Mauro Vieira vai a Buenos Aires para preparar encontro de presidentes do bloco em meio a alta tensão internacional por conta da guerra comercial iniciada por Donald Trump

O ministro Mauro Vieira estará em Buenos Aires nesta semana para reunião de ministros do Exterior do Mercosul em preparação do encontro de presidentes do bloco em junho, encerrando a coordenação argentina. No segundo semestre, o Brasil assume a presidência do Mercosul. A reunião de cúpula do bloco, em junho, terá importância acrescida em vista das medidas protecionistas tomadas por Donald Trump contra todos os países e, em especial, em função da guerra comercial entre os EUA e a China, com possíveis impactos sobre o Brasil e a Argentina.

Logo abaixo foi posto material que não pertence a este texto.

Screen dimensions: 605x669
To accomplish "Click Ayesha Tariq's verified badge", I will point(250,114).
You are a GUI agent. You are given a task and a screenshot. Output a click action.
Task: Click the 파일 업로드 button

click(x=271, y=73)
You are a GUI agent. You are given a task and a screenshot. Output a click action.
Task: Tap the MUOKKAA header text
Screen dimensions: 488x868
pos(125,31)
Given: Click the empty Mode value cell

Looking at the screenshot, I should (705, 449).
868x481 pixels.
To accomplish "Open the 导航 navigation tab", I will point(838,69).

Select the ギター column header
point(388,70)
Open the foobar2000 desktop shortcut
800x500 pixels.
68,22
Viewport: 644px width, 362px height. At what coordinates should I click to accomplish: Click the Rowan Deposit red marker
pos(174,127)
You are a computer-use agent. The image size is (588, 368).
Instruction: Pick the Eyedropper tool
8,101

Na reunião ministerial de Buenos Aires, o Brasil deve querer saber como as posições públicas de Javier Milei em relação ao tarifaço de Trump e a intenção do presidente argentino em negociar um acordo comercial com os EUA impactarão o Mercosul.

‘No caso do tarifaço trumpiano, Milei indicou que poderia negociar uma rebaixa tarifária argentina para reduzir os 10% imposto por Washington’

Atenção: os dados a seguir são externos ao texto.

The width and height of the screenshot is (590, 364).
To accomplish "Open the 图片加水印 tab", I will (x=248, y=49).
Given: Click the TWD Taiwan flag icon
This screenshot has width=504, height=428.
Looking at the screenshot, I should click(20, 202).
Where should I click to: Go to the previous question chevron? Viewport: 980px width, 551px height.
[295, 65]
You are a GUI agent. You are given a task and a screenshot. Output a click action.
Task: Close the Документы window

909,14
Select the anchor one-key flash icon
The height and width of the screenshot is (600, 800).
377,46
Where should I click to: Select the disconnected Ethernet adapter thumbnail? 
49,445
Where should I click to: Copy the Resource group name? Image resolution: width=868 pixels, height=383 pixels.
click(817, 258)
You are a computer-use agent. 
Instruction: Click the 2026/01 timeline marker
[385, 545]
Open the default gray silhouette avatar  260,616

No caso do tarifaço trumpiano, Milei indicou que poderia negociar uma rebaixa tarifária argentina para reduzir os 10% imposto por Washington. Caso isso ocorra, haveria perfurações adicionais à Tarifa Externa Comum (TEC) do Mercosul. Por outro lado, Milei está pedindo uma flexibilização das regras do Mercosul (“uma prisão”) para poder negociar com os EUA um eventual acordo comercial bilateral. 

Nessa hipótese, a Argentina teria de se retirar do grupo, pois, dificilmente o Brasil concordaria em modificar o Artigo 1 do Tratado de Assunção, que prescreve a negociação conjunta dos países membros nos entendimentos para a assinatura de um acordo comercial com outros países ou grupo de países.

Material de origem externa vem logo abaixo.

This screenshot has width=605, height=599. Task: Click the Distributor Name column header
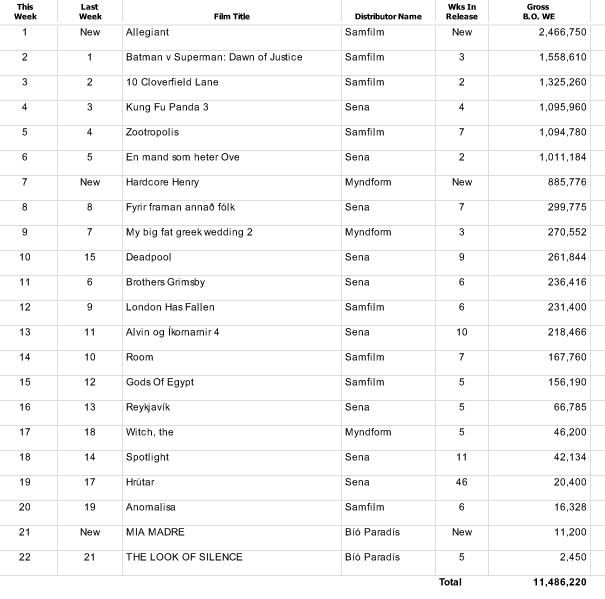pos(388,17)
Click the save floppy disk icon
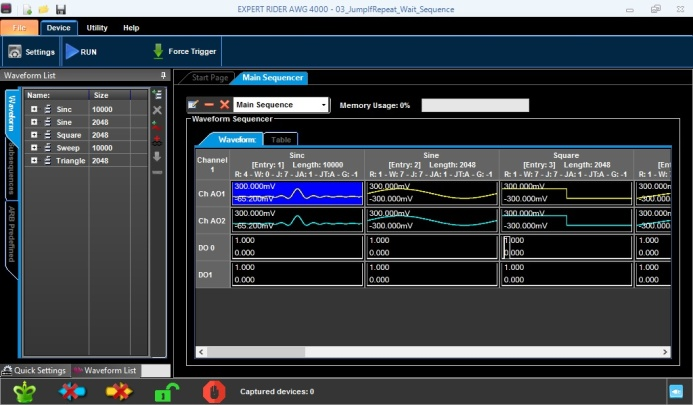 point(61,9)
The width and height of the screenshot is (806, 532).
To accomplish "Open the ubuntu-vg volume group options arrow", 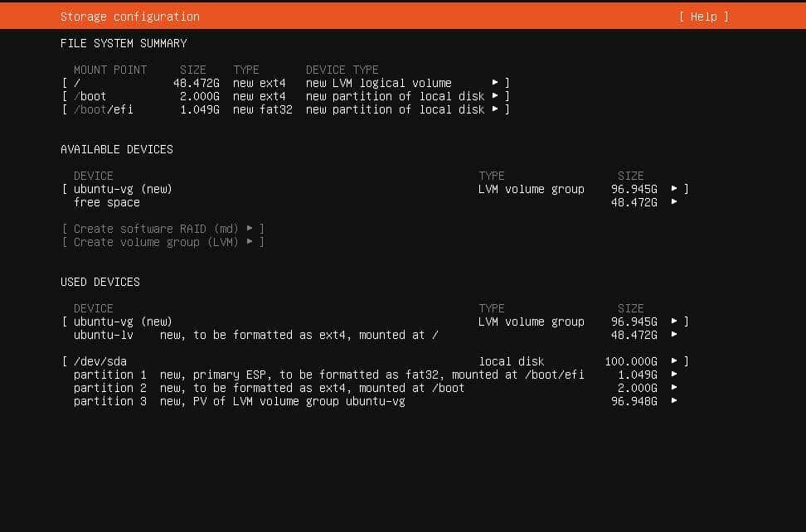I will pos(675,189).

‘Na reunião, também deverá ser examinada a perspectiva de mudança da posição da União Europeia com o avanço da assinatura do acordo com o Mercosul em vista das mudanças no cenário internacional’

Na reunião, também deverá ser examinada a perspectiva de mudança da posição da União Europeia com o avanço da assinatura do acordo com o Mercosul em vista das mudanças no cenário internacional e da prevalência de fatores geopolíticos. Deverão também ser examinadas possibilidades adicionais de acordos com outros países da Ásia como Japão e Vietnã (conversas recentes de Lula nesses países), com a Indonésia e outros países (Emirados Árabes Unidos). Poderão também ser examinadas as possibilidades de serem abertas conversas com o México e retomados os entendimentos com o Canadá, em ambos os casos em função da crise com os EUA.

O Mercosul pouco avançou durante a presidência argentina (o que poucos esperavam que acontecesse em vista das posições de Milei). Na presidência brasileira (no segundo semestre), espera-se que o acordo com a União Europeia e com a Área de Livre Comércio na Europa (EFTA) seja assinado. 

‘Com uma pitada de ousadia, o Brasil poderia sugerir que o Mercosul desse início a gestões políticas para pedir acessão do CCTPP’

Com uma pitada de ousadia, a exemplo do que já fizeram China e Uruguai e do que examina a Europa, o Brasil poderia sugerir que o Mercosul desse início a gestões políticas para pedir acessão do CCTPP (ex-TransPacific Partnership) que congrega mais de dez países asiáticos.

Finalmente, deverão também ser examinadas questões relacionadas com o funcionamento do Mercosul com vistas a enxugar os mecanismos existentes para tornar o grupo mais eficiente e melhor responder aos desafios que o novo cenário global apresenta.

‘Projetos de integração regional como o Corredor Bi-oceânico Tropical deveriam ser tratados para que os trechos na Argentina e no Paraguai sejam finalizados’

Além disso, projetos de integração regional como o Corredor Bi-oceânico Tropical deveriam ser tratados para que os trechos na Argentina e no Paraguai sejam finalizados para permitir a abertura do corredor no final do ano ou no início do próximo ano.

Mauro Vieira em Buenos Aires manteve contatos com a alta direção do governo Milei, mantendo corretamente os canais de comunicação com a Argentina, apesar da falta de contato entre os presidentes dos dois países. Encontro com o ministro do exterior do Paraguai pode ajudar a superar a crise desencadeada com a notícia da espionagem da ABIN relacionada com a negociação do Anexo C do Tratado de Itaipu.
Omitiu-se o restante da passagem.